Within the larger corpus of time-travel fiction, *Bones of the Earth* occupies a specific and somewhat lonely niche. It owes debts to Bradbury's "A Sound of Thunder" (which it effectively rebuts by making the paradoxes livable rather than catastrophic), to Connie Willis's meticulous historical time-travel novels (from which it borrows the sense of bureaucratic absurdity), and to Robert Silverberg's *Hawksbill Station* (exile in deep time as both punishment and liberation). What it gave to successors is harder to trace, partly because the dinosaur-paleontology novel never became a robust subgenre, and partly because Swanwick's particular blend of hard science, literary prose, and structural playfulness resists easy imitation. The Unchanging — those post-human entities inhabiting Terminal City in the deep future — anticipate some of the concerns about successor species and curated biospheres that would later surface in Jemisin and VanderMeer, but Swanwick arrives at them through evolutionary biology rather than ecology or mythology. His aliens, the Bird Men, are refreshingly unhelpful. They gave humanity time travel the way a researcher gives a rat a maze. The relationship is not adversarial.

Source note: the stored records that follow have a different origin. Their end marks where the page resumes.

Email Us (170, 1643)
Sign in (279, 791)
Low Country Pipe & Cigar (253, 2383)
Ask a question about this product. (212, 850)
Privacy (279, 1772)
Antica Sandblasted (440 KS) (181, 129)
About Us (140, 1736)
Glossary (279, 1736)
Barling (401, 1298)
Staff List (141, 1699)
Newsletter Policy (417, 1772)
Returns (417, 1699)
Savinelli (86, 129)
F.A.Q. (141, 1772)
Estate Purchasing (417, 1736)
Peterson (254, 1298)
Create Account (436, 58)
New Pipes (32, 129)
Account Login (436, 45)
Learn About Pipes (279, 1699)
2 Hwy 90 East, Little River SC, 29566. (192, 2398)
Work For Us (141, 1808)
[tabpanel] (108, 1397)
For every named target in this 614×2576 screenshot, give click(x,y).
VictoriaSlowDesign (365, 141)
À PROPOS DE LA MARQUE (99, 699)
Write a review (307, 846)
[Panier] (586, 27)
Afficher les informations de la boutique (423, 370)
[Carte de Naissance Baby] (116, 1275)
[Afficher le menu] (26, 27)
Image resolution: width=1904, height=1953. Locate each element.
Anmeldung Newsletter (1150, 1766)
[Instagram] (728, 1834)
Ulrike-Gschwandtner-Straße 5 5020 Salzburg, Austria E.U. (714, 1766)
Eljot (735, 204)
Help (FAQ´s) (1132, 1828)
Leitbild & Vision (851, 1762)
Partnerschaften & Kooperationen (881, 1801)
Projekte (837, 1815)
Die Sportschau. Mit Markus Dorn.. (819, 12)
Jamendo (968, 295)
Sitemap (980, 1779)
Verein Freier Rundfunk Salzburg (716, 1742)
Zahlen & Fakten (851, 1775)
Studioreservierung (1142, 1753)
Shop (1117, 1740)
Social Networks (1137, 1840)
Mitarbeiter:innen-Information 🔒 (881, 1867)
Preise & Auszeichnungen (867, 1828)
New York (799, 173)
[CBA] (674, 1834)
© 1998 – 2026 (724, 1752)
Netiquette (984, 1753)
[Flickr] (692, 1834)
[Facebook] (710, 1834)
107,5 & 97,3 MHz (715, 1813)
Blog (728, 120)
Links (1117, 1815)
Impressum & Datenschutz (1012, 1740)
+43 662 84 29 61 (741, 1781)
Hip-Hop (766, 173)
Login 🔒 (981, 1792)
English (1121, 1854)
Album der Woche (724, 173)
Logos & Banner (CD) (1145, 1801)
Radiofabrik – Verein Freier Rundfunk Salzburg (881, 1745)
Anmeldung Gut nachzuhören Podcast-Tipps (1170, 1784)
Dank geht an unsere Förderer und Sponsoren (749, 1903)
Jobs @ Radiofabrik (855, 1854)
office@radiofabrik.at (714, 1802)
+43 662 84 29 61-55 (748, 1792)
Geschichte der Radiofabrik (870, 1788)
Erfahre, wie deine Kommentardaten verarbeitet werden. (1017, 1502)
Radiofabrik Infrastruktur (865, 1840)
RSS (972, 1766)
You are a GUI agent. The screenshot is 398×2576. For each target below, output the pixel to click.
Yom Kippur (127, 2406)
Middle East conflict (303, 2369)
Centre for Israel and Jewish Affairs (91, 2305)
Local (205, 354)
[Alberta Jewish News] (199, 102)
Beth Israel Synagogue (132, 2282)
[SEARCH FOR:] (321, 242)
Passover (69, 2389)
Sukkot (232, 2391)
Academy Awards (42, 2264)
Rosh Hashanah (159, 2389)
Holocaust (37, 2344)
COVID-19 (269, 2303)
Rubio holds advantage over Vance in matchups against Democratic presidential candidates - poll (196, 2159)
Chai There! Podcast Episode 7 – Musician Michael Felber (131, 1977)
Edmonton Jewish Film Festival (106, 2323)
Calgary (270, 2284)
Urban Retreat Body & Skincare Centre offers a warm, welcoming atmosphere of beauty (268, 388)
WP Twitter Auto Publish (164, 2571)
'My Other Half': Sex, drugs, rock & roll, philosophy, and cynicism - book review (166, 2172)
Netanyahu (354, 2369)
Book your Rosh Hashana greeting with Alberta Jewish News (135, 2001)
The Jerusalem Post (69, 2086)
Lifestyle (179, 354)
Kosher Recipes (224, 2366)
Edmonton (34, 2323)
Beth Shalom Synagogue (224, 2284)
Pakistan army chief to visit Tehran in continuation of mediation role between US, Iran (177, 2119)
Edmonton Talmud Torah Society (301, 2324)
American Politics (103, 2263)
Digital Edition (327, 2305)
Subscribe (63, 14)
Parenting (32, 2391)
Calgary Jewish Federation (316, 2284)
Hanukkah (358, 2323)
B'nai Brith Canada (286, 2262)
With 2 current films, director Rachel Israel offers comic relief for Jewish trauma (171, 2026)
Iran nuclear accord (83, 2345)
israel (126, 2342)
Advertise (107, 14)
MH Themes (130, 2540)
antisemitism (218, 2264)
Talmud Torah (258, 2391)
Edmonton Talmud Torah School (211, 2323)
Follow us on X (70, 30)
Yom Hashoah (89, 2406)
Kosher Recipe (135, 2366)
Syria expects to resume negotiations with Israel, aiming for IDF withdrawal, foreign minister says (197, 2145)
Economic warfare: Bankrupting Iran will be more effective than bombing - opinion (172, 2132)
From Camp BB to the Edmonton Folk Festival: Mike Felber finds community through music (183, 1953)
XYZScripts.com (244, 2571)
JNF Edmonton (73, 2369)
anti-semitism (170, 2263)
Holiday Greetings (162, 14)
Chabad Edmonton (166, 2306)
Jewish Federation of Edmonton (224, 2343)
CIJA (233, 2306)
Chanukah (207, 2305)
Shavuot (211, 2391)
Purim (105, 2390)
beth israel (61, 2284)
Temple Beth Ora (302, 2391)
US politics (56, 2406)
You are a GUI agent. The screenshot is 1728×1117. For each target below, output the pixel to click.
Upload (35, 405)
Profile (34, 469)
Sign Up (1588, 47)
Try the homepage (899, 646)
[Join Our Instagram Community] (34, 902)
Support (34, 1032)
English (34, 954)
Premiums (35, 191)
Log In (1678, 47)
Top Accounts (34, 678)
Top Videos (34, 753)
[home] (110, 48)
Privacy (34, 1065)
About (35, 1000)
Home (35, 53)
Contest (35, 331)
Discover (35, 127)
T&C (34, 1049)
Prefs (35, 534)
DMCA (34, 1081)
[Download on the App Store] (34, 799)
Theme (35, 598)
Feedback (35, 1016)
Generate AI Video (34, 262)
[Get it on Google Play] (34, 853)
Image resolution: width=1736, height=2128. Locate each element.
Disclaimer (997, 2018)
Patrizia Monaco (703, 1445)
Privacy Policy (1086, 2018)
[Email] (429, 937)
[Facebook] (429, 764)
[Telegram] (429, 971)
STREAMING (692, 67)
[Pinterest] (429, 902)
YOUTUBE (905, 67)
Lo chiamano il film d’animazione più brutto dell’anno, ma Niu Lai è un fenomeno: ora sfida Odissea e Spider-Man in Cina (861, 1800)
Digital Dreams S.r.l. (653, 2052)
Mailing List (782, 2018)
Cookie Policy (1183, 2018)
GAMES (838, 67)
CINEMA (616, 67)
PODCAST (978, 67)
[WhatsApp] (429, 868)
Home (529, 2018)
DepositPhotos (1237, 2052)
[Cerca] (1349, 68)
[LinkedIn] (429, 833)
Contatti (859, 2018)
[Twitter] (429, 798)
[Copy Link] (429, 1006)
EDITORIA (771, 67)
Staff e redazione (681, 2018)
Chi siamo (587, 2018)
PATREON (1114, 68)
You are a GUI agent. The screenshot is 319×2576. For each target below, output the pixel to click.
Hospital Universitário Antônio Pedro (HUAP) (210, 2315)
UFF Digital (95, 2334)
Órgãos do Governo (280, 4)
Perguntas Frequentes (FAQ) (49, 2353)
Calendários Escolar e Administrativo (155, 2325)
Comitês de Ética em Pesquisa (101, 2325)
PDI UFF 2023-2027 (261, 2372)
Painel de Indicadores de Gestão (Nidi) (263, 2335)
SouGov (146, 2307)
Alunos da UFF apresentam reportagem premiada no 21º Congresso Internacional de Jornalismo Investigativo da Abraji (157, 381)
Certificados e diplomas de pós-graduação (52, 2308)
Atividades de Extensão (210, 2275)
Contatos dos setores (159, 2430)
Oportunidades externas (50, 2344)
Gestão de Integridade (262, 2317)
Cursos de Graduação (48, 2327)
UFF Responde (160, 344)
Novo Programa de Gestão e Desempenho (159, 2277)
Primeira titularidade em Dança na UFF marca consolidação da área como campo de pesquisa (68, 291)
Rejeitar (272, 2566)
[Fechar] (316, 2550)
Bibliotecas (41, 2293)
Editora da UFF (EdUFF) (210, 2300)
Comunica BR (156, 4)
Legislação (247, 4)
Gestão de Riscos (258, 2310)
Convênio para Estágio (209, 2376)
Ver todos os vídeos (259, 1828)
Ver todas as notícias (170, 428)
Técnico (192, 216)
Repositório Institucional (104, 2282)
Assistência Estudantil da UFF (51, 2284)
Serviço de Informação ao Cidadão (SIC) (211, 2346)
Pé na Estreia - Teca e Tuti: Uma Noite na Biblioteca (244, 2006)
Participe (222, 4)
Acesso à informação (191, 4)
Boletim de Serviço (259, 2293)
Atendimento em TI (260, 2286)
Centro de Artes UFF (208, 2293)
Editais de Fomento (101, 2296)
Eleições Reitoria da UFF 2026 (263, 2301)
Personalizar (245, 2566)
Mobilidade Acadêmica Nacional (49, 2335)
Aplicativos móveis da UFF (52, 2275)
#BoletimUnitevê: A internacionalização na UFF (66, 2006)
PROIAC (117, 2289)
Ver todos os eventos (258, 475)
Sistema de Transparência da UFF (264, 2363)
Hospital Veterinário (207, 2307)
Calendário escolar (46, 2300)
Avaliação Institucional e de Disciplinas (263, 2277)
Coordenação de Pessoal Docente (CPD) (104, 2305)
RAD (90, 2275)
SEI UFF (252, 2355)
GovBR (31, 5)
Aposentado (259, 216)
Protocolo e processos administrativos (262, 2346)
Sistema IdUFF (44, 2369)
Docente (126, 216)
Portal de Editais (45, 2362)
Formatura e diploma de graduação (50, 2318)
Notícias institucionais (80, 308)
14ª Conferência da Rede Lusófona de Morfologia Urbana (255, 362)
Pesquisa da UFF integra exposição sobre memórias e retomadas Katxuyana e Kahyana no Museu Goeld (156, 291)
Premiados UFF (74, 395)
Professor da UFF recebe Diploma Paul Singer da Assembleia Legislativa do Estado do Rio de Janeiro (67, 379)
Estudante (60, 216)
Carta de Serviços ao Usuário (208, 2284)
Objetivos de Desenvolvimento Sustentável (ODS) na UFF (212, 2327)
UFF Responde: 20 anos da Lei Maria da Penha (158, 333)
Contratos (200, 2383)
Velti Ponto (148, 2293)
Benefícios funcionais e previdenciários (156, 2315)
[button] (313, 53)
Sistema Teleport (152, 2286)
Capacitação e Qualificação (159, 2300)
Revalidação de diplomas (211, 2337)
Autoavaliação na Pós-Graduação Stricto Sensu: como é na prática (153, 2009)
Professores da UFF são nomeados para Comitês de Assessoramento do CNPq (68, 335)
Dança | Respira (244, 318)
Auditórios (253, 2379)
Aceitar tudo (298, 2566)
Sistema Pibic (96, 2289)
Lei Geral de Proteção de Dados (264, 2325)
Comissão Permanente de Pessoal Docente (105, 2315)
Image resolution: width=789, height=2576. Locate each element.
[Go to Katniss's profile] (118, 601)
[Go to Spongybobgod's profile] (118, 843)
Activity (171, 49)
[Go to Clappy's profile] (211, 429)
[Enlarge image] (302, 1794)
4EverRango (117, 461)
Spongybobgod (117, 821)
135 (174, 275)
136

It is simply not mutual.

Given that we now live in a moment when the fossil record is being actively politicized — when state legislatures have attempted to restrict what can be taught about deep time, when natural history museums face pressure campaigns, and when the very concept of geological evidence has become a front in the culture war — *Bones of the Earth* forces a question it could not have fully intended in 2004: if we had a time machine and could show the skeptics the living proof, would it matter, or would they simply find a way to defund the machine?